== Segment start ==

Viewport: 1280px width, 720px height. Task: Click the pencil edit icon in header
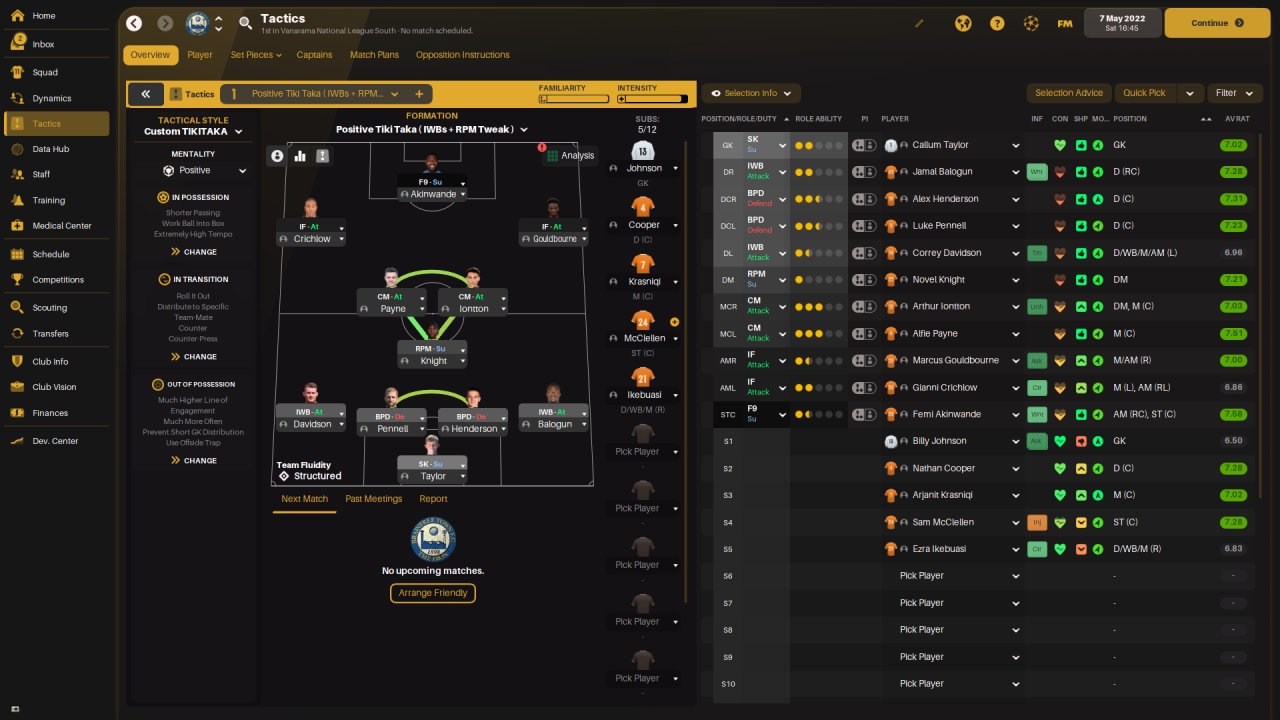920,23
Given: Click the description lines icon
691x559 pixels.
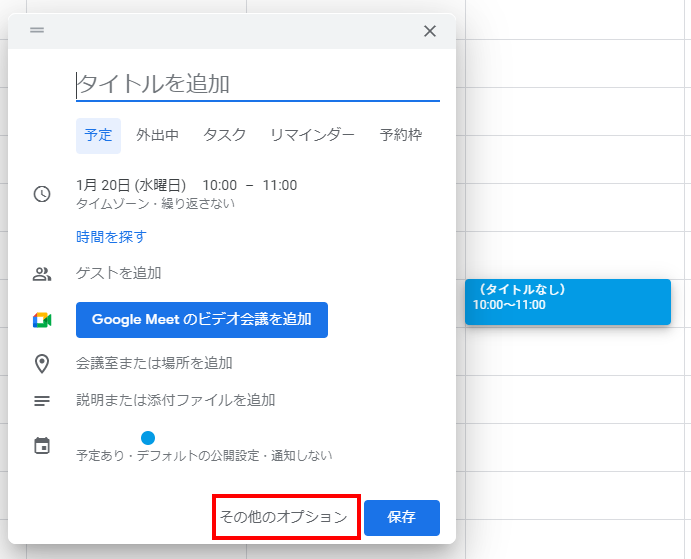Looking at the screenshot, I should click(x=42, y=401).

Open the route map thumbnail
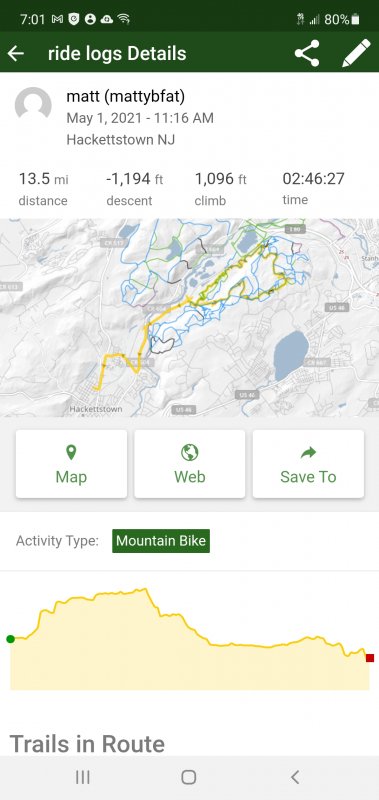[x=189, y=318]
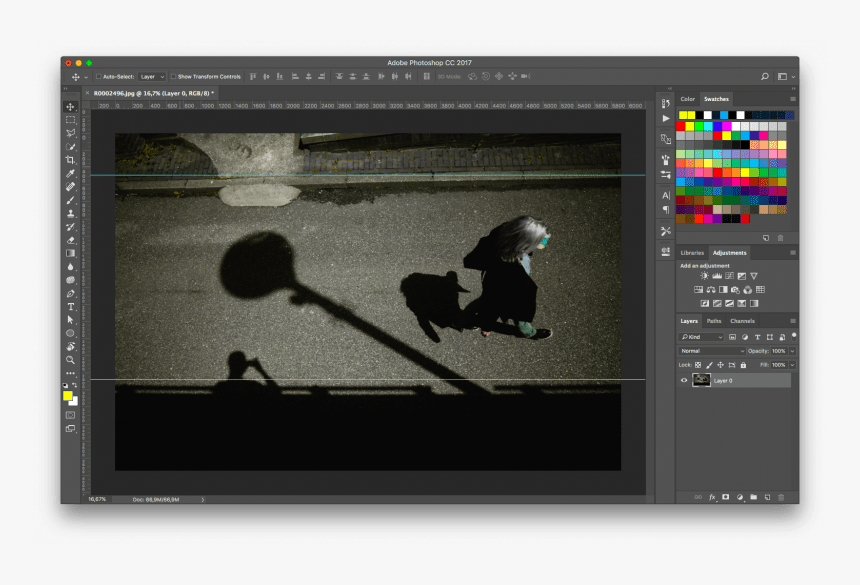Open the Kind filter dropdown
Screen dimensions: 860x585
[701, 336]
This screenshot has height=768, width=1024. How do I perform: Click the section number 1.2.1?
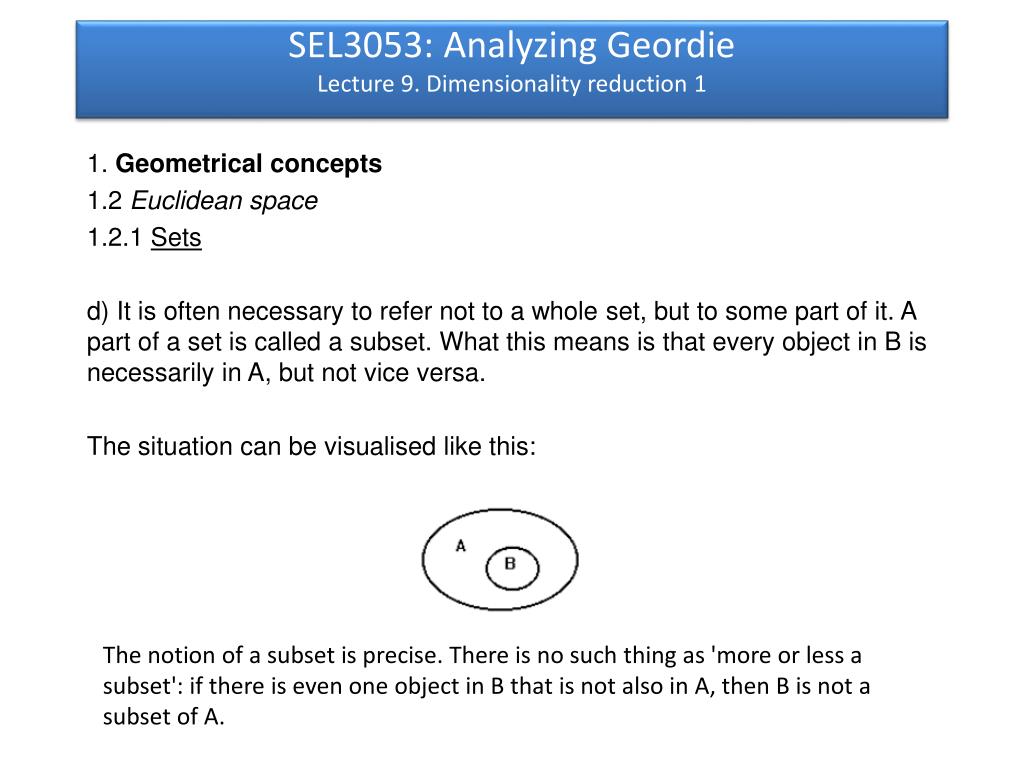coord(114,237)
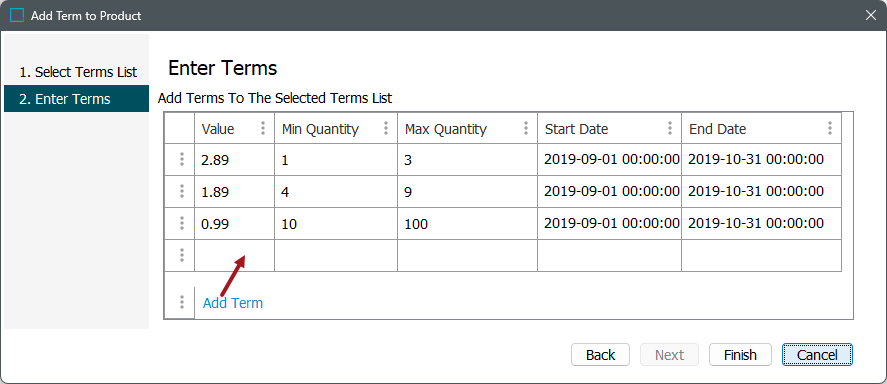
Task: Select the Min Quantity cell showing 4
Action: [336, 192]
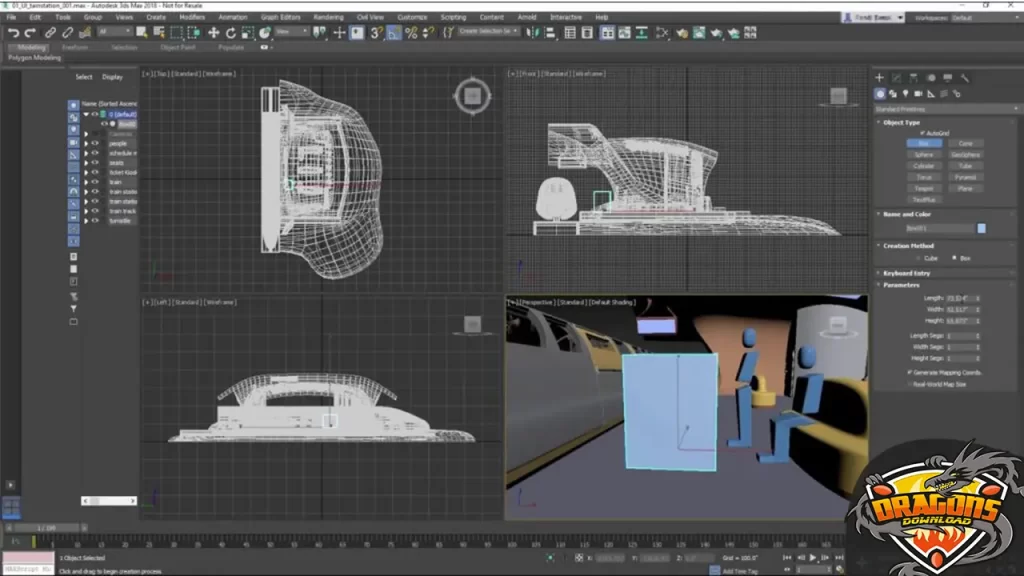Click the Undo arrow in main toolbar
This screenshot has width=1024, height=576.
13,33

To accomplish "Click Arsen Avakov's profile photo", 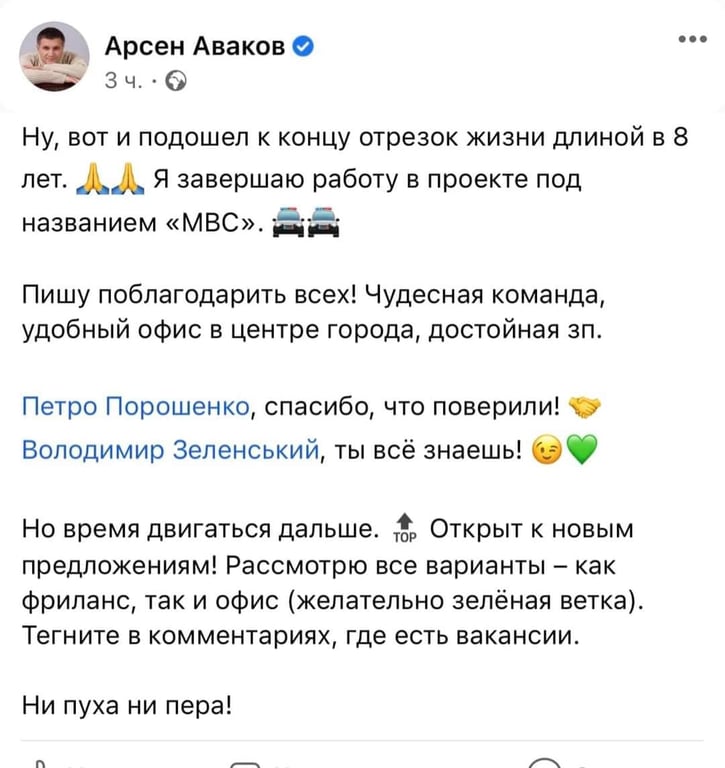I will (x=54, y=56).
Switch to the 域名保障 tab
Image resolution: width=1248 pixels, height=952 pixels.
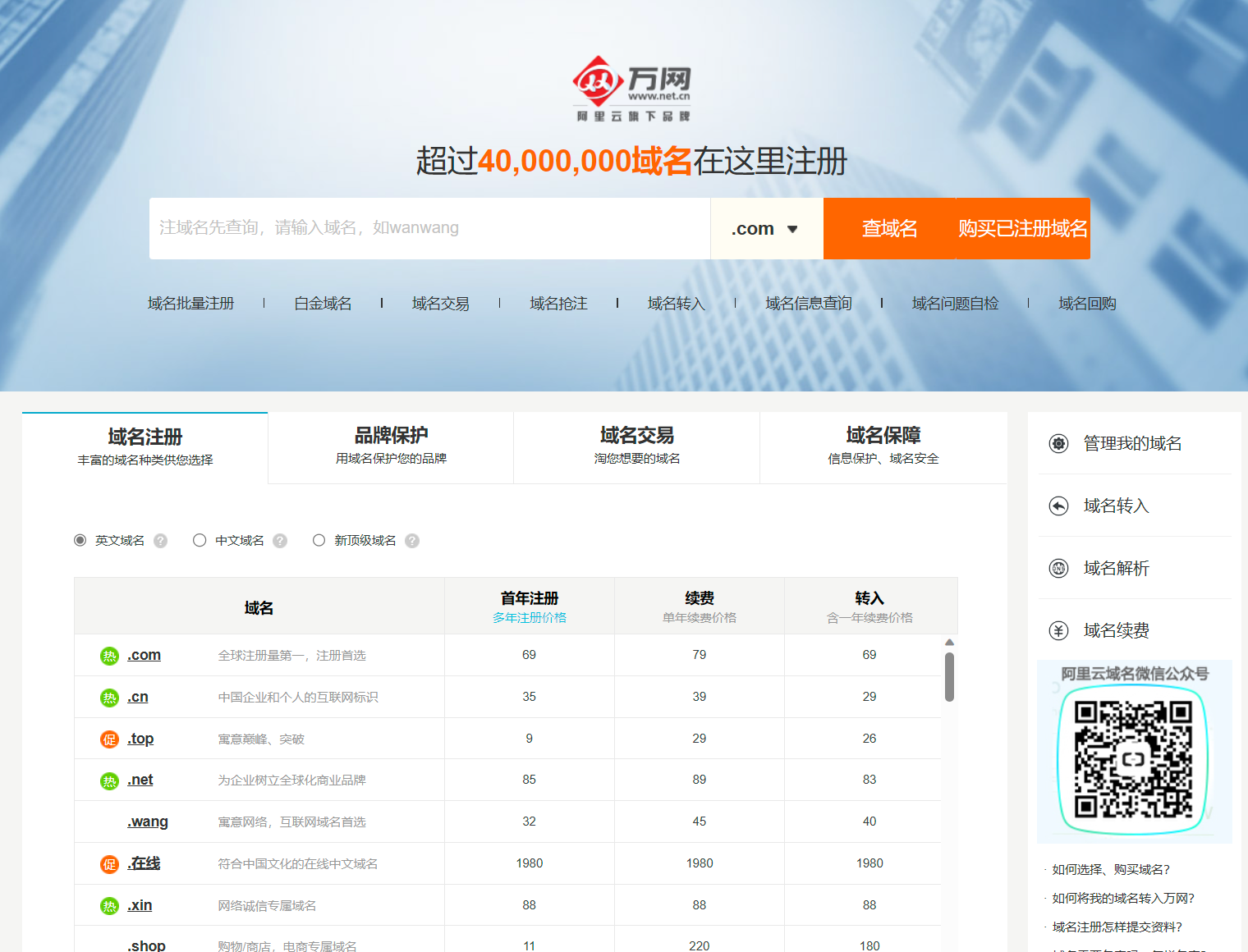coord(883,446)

== Segment end ==

- [Work order]: Copy out the lines exactly as written, beginning with the one that contains "Image resolution: width=1248" and ending with the last line of the material; do not include pictures.

- [Task output]:
Image resolution: width=1248 pixels, height=952 pixels.
coord(883,446)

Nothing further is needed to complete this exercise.